In an earlier post on the Hard Rock Cafe appeal, it was suggested that dol might more properly be categorised as bad faith, or at least a form of bad faith, rather than fraud or dishonesty, and that the examples given by commentators such as Pothier supported such a wider view, as did authorities such as West v Lazard Brothers and Company (Jersey) Limited 1993 JLR 165. It was also suggested that dol may in fact vary in context and in respect of the precise legal relationship involved.
A line of authority in England could possibly now assist in elaborating the ambit of dol and in formulating a helpful definition of bad faith.

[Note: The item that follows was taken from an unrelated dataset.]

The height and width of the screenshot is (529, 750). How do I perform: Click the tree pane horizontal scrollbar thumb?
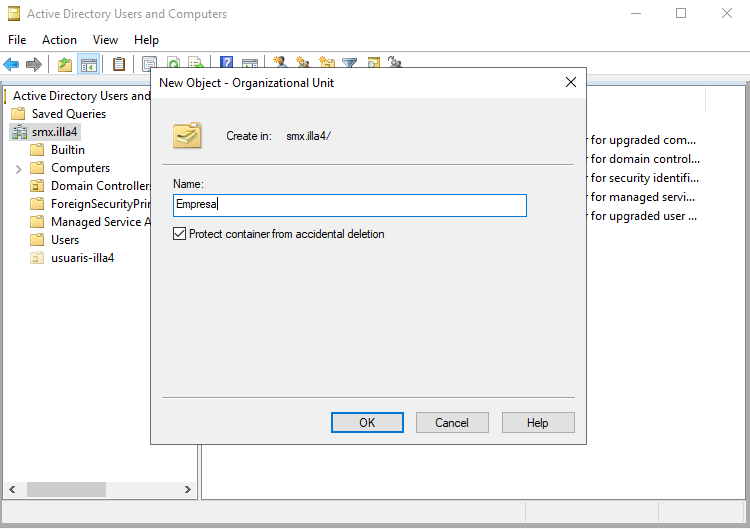(66, 490)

The difference between Jersey & England is, however, that England has resorted to developing the concept of implied terms, whereas in Jersey (it is argued) “good faith” is already considered essential to the formation of contractual relations; a breach, giving rise to an action under the concept of dol viz. that the contract is void and/ or damages. (Perhaps such differing approaches are comparable to eg the duty to exercise reasonable care that exists as an implied term but also can overlap with the duty that arises in tort.)
The latest English High Court judgement is Bates v Post Office  EWHC 606 (QB) reported at https://www.bailii.org/ew/cases/EWHC/QB/2019/606.html
The Bates case applies Yam Seng (referred to in an earlier post) and, at paragraphs 710 & 711, the High Court considers the ambit of what can amount to bad faith: “conduct which in the relevant context would be regarded as commercially unacceptable by reasonable and honest people.” Importantly, the High Court disagreed with Chitty on Contracts and further stated that a finding of dishonesty was not necessary for bad faith to be found.
Perhaps such a definition accurately captures the essence conveyed by the myriad of examples that Pothier and other commentators cite in their works when dealing with objectionable behaviour that is referred to as dol? We know that Le Gros also refers to “good faith” being essential to contracts governed by Jersey law, so we do need to be able to define bad faith.
The judgment of the Court of Appeal of Jersey on the Hard Rock appeal is eagerly awaited on what could be a key decision in the development of Jersey’s contract law, embracing conduct both pre and post contract.